How much renters insurance do I need?
It’s important to put some thought into determining the amount of insurance you plan to take out. Having enough coverage is critical and the amount of coverage you need can vary greatly depending on location and landlord requirements. To ensure your numbers are adequate, consider the following:
The total value of your personal property represents the amount of coverage you need for your belongings. “A typical renters insurance policy ranges from $20,000 of personal property coverage to $100,000 of coverage,” says Joyce.
If you decide to use actual value as your basis, the amount of coverage you will require will be lower (and less expensive). Just remember that in the event of a loss, you will have to make up the difference in price if you decide to replace the item.
As noted, your property owner may require you to have a certain level of personal liability coverage. But no matter what’s required, experts generally recommend at least $300,000 in personal liability coverage and that should be your target. “I’ve seen renters insurance requests range from $100,000 to multimillions,” says Pasquella.
ALE coverage will be the difference between the cost of living in your apartment or rented house and the cost of temporary housing, up to the limit, of course. ALE coverage is typically a percentage of the personal property amount of your policy.
The deductible you choose ($500 or $1,000 is common) will have an impact on the premium you pay, but as with “actual vs. replacement” coverage, the less you pay now, the more you will pay later.
According to Wilbert, “Coverage should be updated when dealing with considerable changes to your personal property, which could lead to additional savings or added protection.”
Keeping all these factors in mind, the amount of insurance you need is the figure that best represents a balance between the amount of loss you could cover with cash on hand and the highest premium you can manage without breaking your budget.
What is the difference between homeowners and renters insurance?
Neither renters nor homeowners insurance is required by law. For homeowners, insurance is generally stipulated by their mortgage lender, and for renters the property owner typically requires a minimum amount of liability insurance.
The primary difference between homeowners and renters insurance relates to coverage. The policies are nearly identical except when it comes to coverage of the dwelling (house or apartment).
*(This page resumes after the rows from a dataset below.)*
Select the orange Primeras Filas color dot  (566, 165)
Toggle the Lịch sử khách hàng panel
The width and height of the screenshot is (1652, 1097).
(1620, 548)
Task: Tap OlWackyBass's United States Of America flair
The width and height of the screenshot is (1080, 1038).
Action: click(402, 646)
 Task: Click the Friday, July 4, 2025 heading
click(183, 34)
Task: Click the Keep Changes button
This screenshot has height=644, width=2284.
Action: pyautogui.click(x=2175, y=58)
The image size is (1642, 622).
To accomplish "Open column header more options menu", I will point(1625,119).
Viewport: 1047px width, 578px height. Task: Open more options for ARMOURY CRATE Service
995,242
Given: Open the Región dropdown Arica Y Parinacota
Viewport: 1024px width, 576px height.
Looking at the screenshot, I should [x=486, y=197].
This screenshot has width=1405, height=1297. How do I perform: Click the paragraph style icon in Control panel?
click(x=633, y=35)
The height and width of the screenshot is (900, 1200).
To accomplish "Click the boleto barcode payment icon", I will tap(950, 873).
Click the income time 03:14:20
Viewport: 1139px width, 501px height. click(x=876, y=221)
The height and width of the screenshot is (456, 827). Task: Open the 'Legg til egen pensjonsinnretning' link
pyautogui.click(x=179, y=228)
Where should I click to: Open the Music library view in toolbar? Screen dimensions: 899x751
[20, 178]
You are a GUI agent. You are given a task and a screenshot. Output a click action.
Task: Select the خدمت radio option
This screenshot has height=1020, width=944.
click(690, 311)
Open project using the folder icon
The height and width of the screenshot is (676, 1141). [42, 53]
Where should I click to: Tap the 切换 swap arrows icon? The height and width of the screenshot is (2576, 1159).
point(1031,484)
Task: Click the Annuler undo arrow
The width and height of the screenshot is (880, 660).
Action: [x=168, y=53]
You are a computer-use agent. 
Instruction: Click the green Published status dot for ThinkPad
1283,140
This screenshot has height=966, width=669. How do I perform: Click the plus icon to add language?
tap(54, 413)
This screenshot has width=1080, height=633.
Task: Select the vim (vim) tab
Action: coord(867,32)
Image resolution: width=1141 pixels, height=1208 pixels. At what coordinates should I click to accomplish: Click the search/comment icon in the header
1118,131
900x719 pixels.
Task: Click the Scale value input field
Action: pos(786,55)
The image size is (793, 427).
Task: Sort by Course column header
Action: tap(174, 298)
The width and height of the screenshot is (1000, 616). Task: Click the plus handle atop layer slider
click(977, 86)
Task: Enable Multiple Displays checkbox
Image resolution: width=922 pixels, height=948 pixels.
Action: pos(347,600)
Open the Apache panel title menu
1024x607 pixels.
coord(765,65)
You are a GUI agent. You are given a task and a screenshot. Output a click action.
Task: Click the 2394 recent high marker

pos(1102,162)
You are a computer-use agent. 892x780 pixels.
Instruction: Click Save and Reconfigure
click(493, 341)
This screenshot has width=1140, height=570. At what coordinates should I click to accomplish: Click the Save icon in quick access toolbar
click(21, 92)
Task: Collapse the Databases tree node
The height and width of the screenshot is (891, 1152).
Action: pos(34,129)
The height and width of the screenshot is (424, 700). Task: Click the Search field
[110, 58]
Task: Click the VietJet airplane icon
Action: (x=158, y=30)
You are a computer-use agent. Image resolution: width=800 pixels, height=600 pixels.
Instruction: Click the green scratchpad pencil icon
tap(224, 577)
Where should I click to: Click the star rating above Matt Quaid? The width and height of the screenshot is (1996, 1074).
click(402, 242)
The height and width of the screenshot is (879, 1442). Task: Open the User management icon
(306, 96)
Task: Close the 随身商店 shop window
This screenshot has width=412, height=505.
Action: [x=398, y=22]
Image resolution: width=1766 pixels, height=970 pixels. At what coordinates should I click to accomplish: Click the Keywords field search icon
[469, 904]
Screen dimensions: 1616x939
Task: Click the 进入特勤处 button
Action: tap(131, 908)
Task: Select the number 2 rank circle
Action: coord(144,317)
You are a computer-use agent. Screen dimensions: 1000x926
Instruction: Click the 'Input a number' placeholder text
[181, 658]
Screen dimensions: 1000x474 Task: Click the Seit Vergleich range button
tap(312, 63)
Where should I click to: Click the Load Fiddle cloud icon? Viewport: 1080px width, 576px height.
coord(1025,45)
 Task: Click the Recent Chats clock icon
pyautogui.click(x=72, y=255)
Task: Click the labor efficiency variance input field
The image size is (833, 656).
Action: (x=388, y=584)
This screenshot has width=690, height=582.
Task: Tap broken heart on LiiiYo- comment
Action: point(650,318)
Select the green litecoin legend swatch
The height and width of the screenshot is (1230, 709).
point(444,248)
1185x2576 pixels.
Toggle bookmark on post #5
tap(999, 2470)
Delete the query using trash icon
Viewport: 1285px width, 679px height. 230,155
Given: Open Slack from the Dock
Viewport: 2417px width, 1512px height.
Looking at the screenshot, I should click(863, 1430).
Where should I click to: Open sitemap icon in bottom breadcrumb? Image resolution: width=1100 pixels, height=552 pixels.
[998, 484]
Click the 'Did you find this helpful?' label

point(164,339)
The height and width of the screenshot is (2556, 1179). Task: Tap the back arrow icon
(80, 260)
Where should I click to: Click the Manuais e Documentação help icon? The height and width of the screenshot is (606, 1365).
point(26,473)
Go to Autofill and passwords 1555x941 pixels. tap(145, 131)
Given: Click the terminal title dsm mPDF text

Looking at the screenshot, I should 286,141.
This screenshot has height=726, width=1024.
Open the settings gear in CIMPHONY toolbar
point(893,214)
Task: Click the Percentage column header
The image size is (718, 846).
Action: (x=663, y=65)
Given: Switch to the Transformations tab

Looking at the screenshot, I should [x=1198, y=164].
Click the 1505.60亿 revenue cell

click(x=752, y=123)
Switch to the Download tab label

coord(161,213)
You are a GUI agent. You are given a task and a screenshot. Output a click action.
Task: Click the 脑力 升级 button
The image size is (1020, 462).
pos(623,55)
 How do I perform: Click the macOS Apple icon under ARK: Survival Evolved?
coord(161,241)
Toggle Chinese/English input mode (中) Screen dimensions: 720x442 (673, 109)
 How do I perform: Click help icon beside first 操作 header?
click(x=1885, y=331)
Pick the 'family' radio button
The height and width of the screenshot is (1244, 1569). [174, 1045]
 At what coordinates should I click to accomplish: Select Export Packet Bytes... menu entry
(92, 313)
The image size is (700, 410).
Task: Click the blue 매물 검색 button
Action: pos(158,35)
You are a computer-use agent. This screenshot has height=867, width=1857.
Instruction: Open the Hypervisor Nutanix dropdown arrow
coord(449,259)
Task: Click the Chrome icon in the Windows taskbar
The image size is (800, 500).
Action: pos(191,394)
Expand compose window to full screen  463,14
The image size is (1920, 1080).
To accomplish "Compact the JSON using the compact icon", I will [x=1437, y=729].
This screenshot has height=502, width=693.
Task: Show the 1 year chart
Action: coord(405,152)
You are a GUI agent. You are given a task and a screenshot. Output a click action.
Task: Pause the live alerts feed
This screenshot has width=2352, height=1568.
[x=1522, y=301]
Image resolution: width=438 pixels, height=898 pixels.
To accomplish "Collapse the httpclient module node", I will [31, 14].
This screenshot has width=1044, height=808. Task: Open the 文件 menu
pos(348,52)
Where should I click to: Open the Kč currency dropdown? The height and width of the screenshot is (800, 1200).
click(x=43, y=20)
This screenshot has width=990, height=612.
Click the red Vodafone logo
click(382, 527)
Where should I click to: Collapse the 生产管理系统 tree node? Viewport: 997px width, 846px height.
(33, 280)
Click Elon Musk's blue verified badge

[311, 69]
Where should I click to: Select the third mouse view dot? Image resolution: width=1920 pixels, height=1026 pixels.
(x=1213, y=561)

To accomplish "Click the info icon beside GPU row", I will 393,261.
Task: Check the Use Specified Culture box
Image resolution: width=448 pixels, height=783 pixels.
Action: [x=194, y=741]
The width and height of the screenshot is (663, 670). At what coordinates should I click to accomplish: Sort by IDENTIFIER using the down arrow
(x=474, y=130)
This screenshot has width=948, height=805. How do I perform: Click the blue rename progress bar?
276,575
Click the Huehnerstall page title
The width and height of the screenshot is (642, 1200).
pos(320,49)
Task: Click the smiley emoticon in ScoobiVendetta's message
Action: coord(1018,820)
A homeowner owns (or is paying for) a home. A renter is not. The homeowner must insure the structure, something the renter doesn’t have to do.
Other coverage, including personal property, liability, and living expenses are the same for both homeowner and renter. One exception could be that a landlord (property owner) who does not live in the rented property may not have a need for additional living expenses coverage and may decline that.
The table below offers a comparison of the types of coverage taken out by renters and homeowners, as well as factors that affect the cost of that coverage. It’s worth noting that of the five types of coverage, dwelling is the only one that’s not part of renters insurance. Likewise, of the six named factors that impact the cost of insurance, only the age and condition of the building is not shared.
The building-related omissions from renters insurance affects cost in a major way. The need to cover the cost of the dwelling means that homeowners insurance, on average, is more than seven times the cost of renters insurance.
The fact that renters don’t have to insure the building where they live does not diminish the importance of renters insurance. The need to cover loss of personal property, insure against lawsuits, and pay additional living expenses is reason enough that renters need insurance. Throw in the fact that most property owners require it, and that should seal the deal.
Moreover, since renters don’t have to insure the most expensive part of homeowners insurance (the home), renters insurance is a fraction of the cost of homeowners insurance. The minimal cost of renters insurance and the peace of mind it brings, make the decision to purchase it an easy one.